Passage shown:
_ _ _ _ _

Just like Ryan Murphy always sprinkles each season of American Horror Story with clues about the theme of the next, there was a big hint about Season 2's plot dropped all the way back in Season 1. In one episode of Fargo's freshman season, Lou Solverson mentioned a particularly nasty case from his past, which he referred to as "the Sioux Falls Massacre" — a case so nasty it's the reason he left the police force behind in favor of slinging pancakes. (He described it as "savagery, pure and simple.") So what happened in Sioux Falls all those years ago? ... That's exactly what Season 2 promises to show us.

We already know one thing for sure: innocent lives will be caught in the crossfire of the Sioux Falls Massacre. Kirsten Dunst and Jesse Plemons star in Season 2 as a beautician and her butcher husband who "find themselves caught in an escalating war between a local crime gang," headed up by Jean Smart's Floyd Gerhardt (above) "and a major Mob syndicate." But apart from being tied together by this thin strand of plot, the two seasons are also thematic siblings. "I like the idea that somewhere out there is a big, leather-bound book that’s the history of true crime in the Midwest, and the movie was Chapter 4, Season 1 was Chapter 9, and this is Chapter 2," showrunner Noah Hawley mentioned in an interview between seasons. "You can turn the pages of this book, and you just find this collection of stories. … But I like the idea that these things are connected somehow, whether it’s linearly or literally or thematically. That’s what we play around with."

Unfortunately, since Season 2 takes place in the same world as Season 1, Hawley was unable to keep the same cast members around, the way that AHS does every year. So Billy Bob Thornton, Martin Freeman, Allison Tolman, and Colin Hanks are all nowhere to be found this time around. But with an all-new cast containing the likes of Wilson, Dunst, Plemmons, and Smart — as well as Ted Danson, Nick Offerman, Bruce Campbell, and more — Fargo fans are still in for quite the treat. Just don't expect a lot of that trademark "Minnesota nice" as these characters all lie, backstab, and murder their way to the infamous Sioux Falls Massacre.

_ _ _ _ _

Things to do:
(1) Answer these questions about the Fargo passage:
(a) What did Lou Solverson take up after leaving the police force?
(b) What jobs do the characters played by Kirsten Dunst and Jesse Plemons have?
(c) Which chapter did Noah Hawley say the movie was?
(2) Please copy the part of the Fargo passage that begins at the words "Just like Ryan" and stops after "to show us.".

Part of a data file
_ _ _ _ _

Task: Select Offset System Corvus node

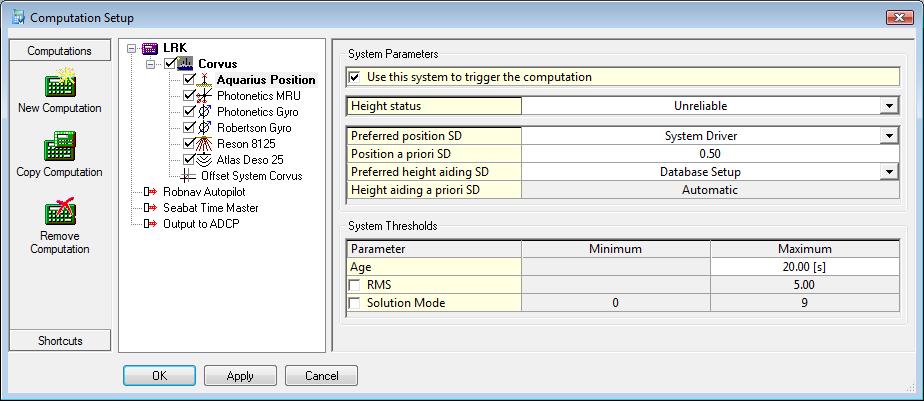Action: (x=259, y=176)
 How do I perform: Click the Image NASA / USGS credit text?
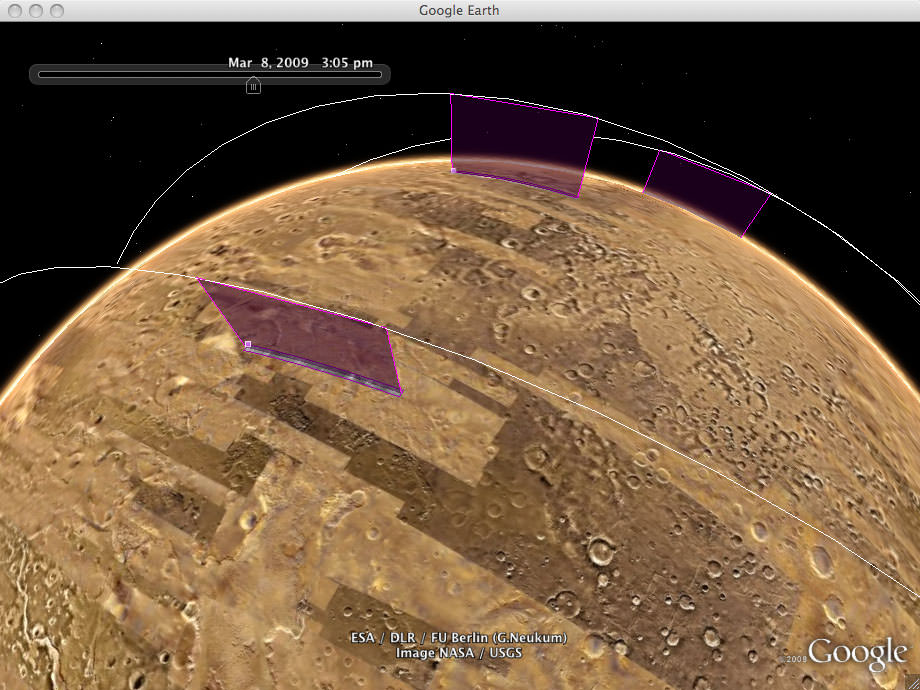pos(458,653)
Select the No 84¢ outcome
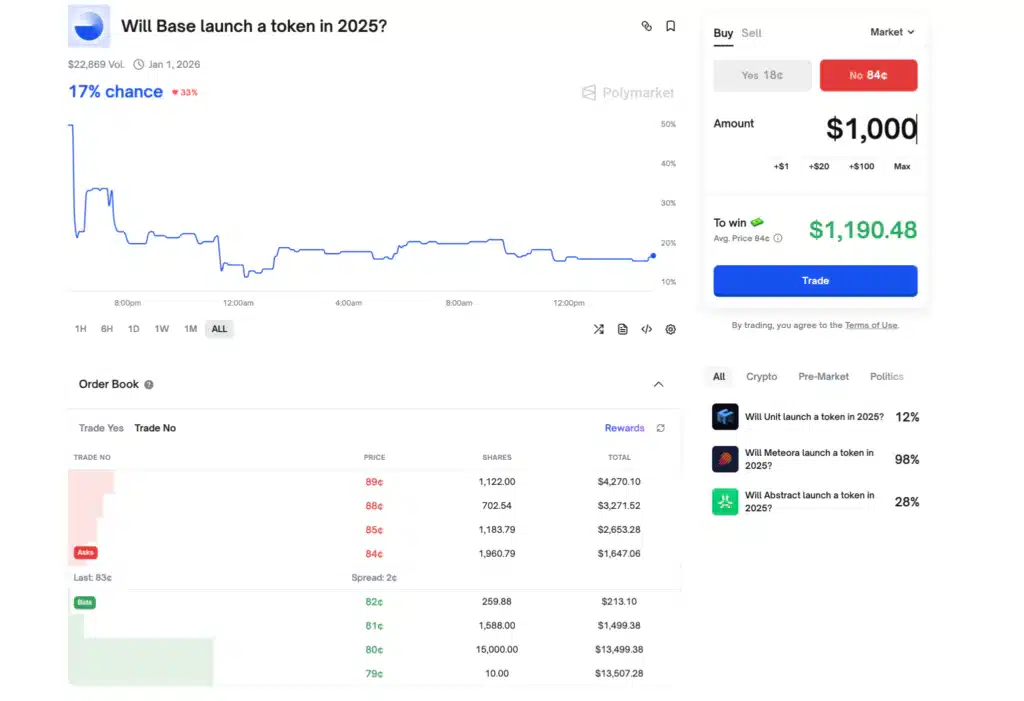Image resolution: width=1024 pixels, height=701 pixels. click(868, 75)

_ _ _ _ _

Results of the tasks:
(1)
(a) Slinging pancakes.
(b) A beautician and her butcher husband.
(c) Chapter 4.

(2)
Just like Ryan Murphy always sprinkles each season of American Horror Story with clues about the theme of the next, there was a big hint about Season 2's plot dropped all the way back in Season 1. In one episode of Fargo's freshman season, Lou Solverson mentioned a particularly nasty case from his past, which he referred to as "the Sioux Falls Massacre" — a case so nasty it's the reason he left the police force behind in favor of slinging pancakes. (He described it as "savagery, pure and simple.") So what happened in Sioux Falls all those years ago? ... That's exactly what Season 2 promises to show us.